The AP denies that it submits to North Korean censorship, but its failure to cover potentially embarrassing stories just hours (or minutes) from its bureau, while covering gauzy propaganda spectacles and hostage interviews lavishly, calls that into question. The AP’s obvious motive is access.

This law required AP to hire reporters who also worked for the Nazi party’s propaganda division. One of the four photographers employed by the Associated Press in the 1930s, Franz Roth, was a member of the SS paramilitary unit’s propaganda division, whose photographs were personally chosen by Hitler. AP has removed Roth’s pictures from its website since Scharnberg published her findings, though thumbnails remain viewable due to “software issues”.

The AP has also employed North Korean “journalists,” reporter Pak Il Won and photographer Kim Kwang Hyon, in its bureau, although officially, their permanent employer is KCNA, which again falls under North Korea’s the Propaganda and Agitation Department. According to this 2011 report from Reporters Sans Frontieres, North Korean journalists are “government propaganda tools” whose job is “to provide an uninterrupted defence of the regime and its leader.” Andrei Lankov assessed the odds at “99 percent” that Park and Kim “come from the secret police or intelligence services.” His speculation draws support from the reporting of Nate Thayer that men identifying themselves as AP reporters appear to have acted in concert with North Korean interrogators to print carefully selected parts of the “confessions” of detained Americans, who had been coached to manipulate the American people and their government.
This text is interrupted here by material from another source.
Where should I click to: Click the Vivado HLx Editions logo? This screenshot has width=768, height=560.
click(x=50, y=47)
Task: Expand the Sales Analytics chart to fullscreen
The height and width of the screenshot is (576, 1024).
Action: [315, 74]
The Guardian sees the obvious historical parallel.

In 2014, Washington-based website NK News alleged that top executives at AP had in 2011 “agreed to distribute state-produced North Korean propaganda through the AP name” in order to gain access to the highly profitable market of distributing picture material out of the totalitarian state. The Democratic People’s Republic of Korea comes second from bottom in the current World Press Freedom Index.

A leaked draft agreement showed that AP was apparently willing to let the Korean Central News Agency (KCNA) handpick one text and one photo journalist from its agitation and propaganda unit to work in its bureau. AP told the Guardian that “it would be presumptuous to assume ‘the draft’ has any significance”, but declined to disclose further information on the final agreement.
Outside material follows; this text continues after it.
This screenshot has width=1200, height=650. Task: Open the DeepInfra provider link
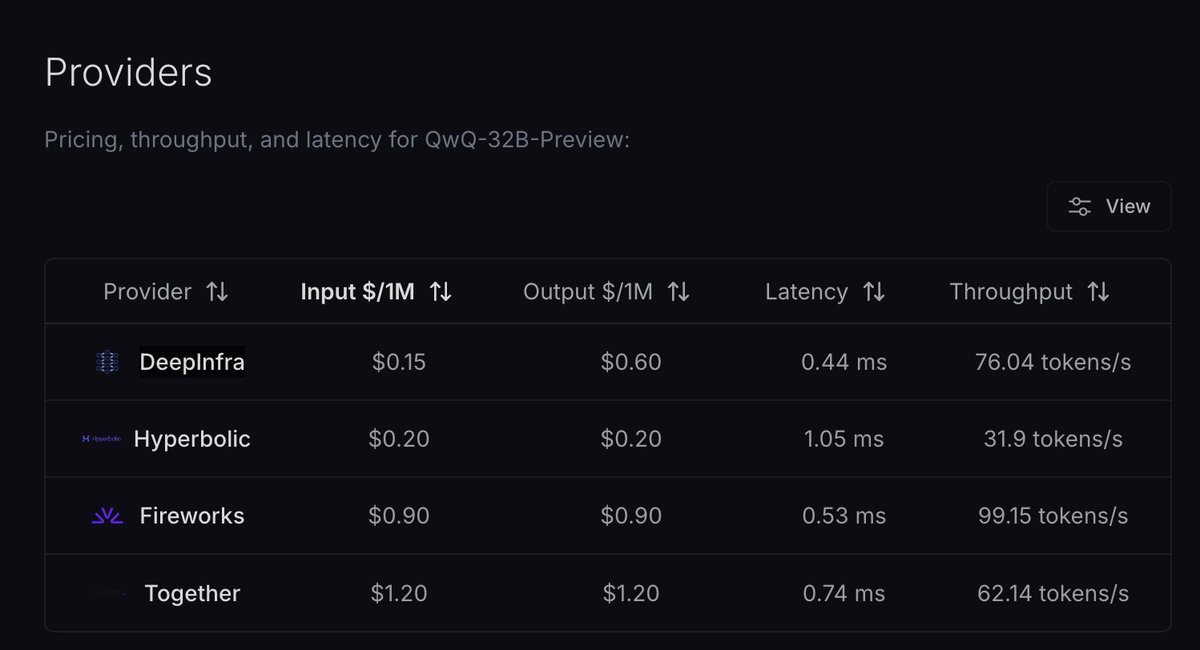[x=192, y=362]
Significant events, reported in the international media, were not covered by AP’s Pyongyang bureau, such as the six-week public disappearance of North Korean leader Kim Jong-un in September and October 2014, the November 2014 Sony Entertainment hack that had allegedly been orchestrated by a North Korean cyberwarfare agency, or a reports of a famine in South Hwanghae province in 2012.
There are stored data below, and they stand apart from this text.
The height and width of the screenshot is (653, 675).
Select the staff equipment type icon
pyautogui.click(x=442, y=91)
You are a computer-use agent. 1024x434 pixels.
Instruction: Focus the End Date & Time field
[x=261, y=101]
Thayer’s revelations weren’t just unsettling to other journalists from an ethical perspective. I’ve suggested that if the AP’s final agreement with Kim Jong-un’s regime is anything like the draft Thayer obtained, the AP should register with the Justice Department as a North Korean propagandist under the Foreign Agents Registration Act. That would be fitting. After all, Congress passed the FARA in 1938 because of its concerns about the work of Nazi propagandists in the United States.

Then, as now, the lesson of history is that “engaging” totalitarian regimes doesn’t change them; it just changes you. It took 80 years for the truth of AP’s collaboration with history’s most evil regime to come out. If the newsworthiness of The Guardian‘s story today teaches us anything, it’s that history has a long memory for collaborations like these. If the AP thought that the controversy over its Pyongyang bureau would just blow over, it thought wrong.